Когда Катрин Самари сегодня снова говорит о том, что борьба против находящейся у власти номенклатуры требовала новой социальной революции, а не только революции политической, это, тем не менее, не просто вопрос терминологии. Согласно тезису Троцкого, развитому далее Манделем, в основе паразитизма бюрократии и ее привилегий было противоречие переходного общества между обобществленной плановой экономикой и буржуазными нормами распределения. Тогда «политическая революция» состояла бы в том, чтобы привести политическую надстройку в соответствие с новым социальным базисом. Антуан Арту отмечает, что сторонники этой точки зрения забывают, что «в посткапиталистических обществах (и не только в посткапиталистических; да и само это название неверно, поскольку позволяет предположить что они хронологически следуют за капиталистическими, в то время как они на самом деле находятся под определяющим воздействием противоречий всемирного капиталистического накопления) государство является их составной частью в том смысле, что оно играет определяющую роль в структуре отношений производства; по причине такого сдвига в социальной структуре, бюрократия, одна из социальных групп, кроме того, что она характеризуется общими для нее формами оплаты труда, находится в отношении эксплуатации с непосредственными производителями».

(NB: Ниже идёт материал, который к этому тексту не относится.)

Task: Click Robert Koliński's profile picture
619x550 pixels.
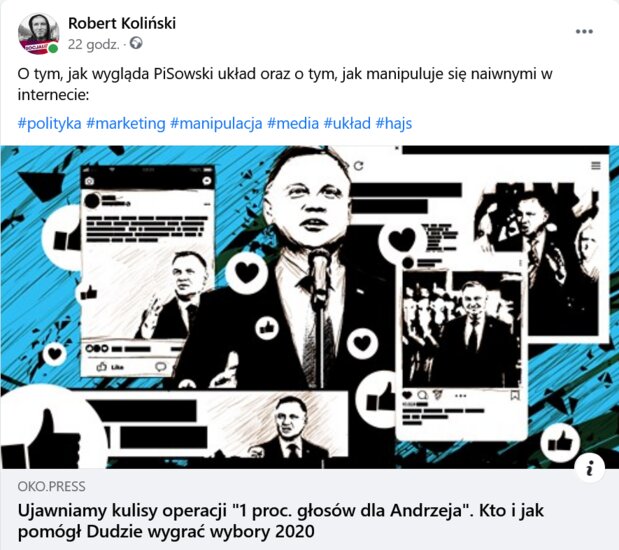Action: point(38,34)
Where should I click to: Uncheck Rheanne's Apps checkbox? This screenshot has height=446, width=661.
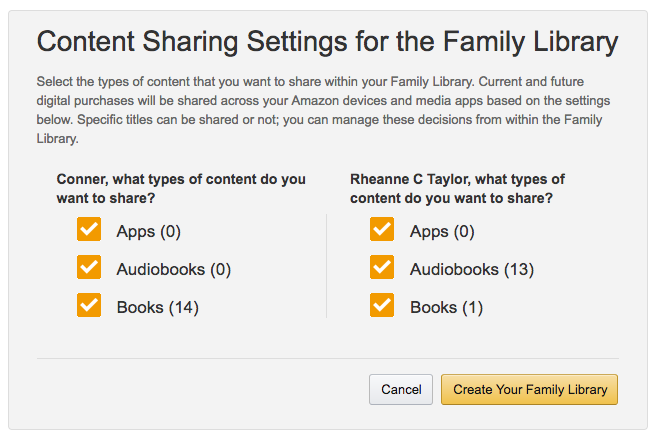[382, 231]
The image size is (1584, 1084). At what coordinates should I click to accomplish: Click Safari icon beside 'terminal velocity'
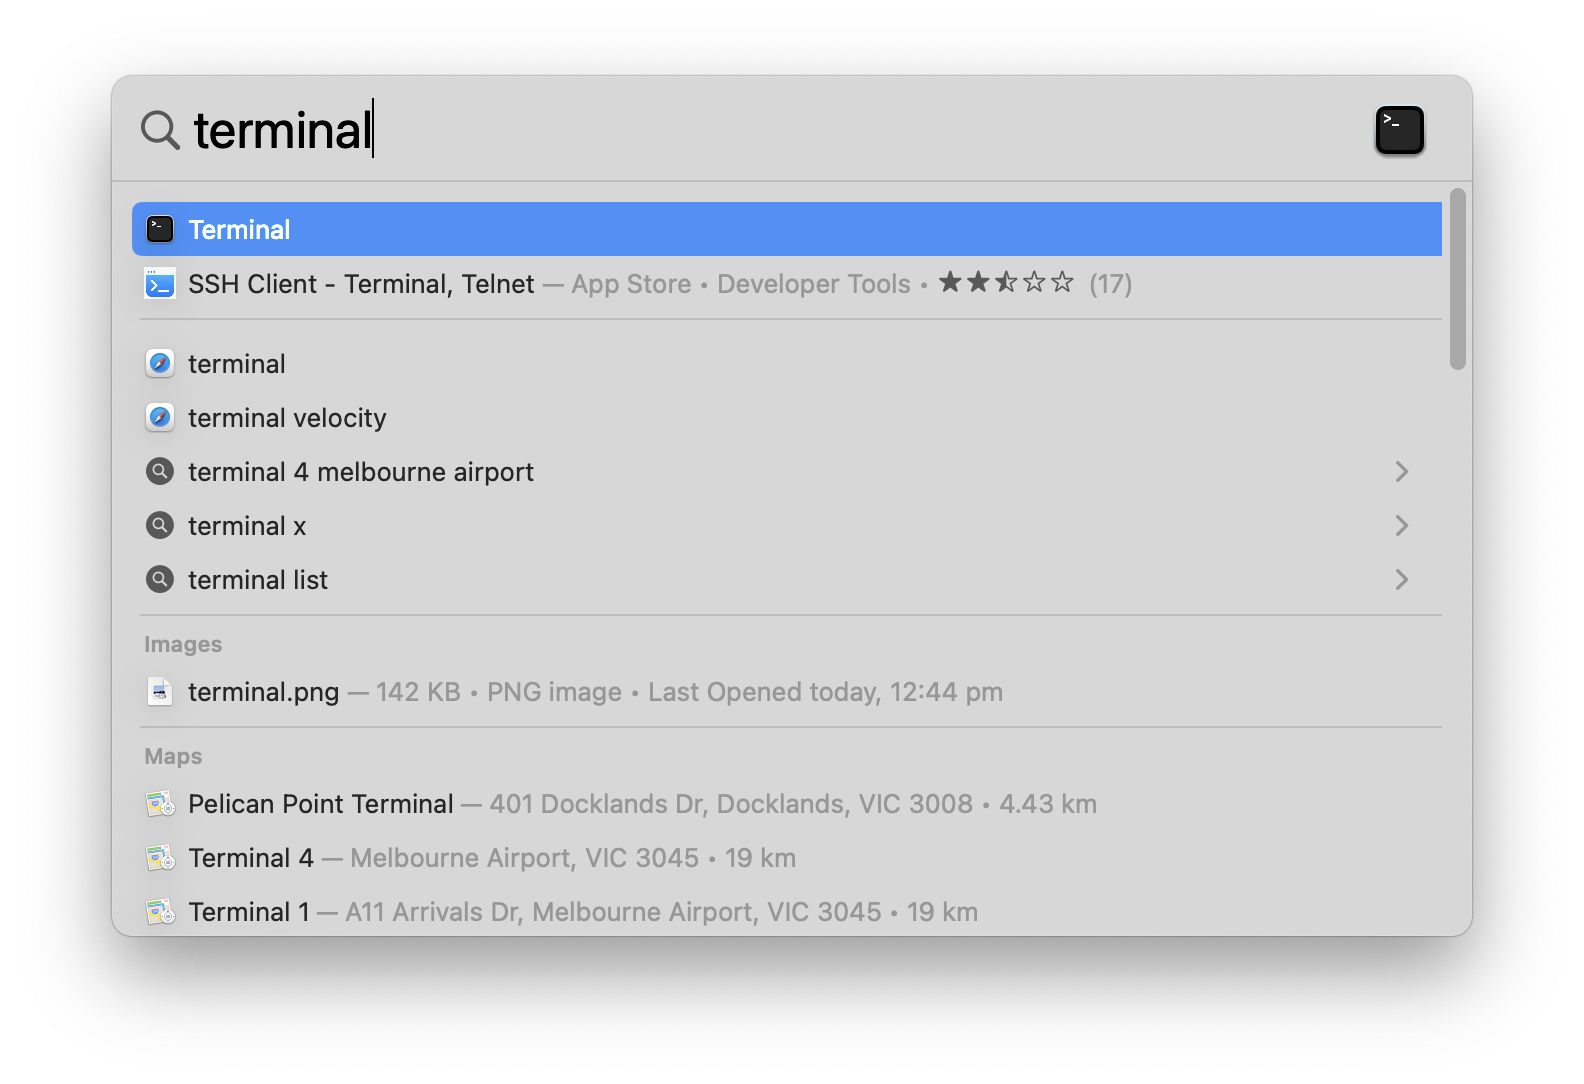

В дальнейшем ходе этой дискуссии стоит обратить внимание на теоретическую путаницу, связанную с описанием политических феноменов чисто социологическими терминами, что приводит к утрате специфики данного поля и является пренебрежением политическими категориями. Отсюда проистекает множество недоразумений, связанных с понятием «рабочее государство». Это также касается понятия «рабочая партия», использование которого связано с редукцией политической силы к игре оппозиций и союзов, к глубинной социальной «природе».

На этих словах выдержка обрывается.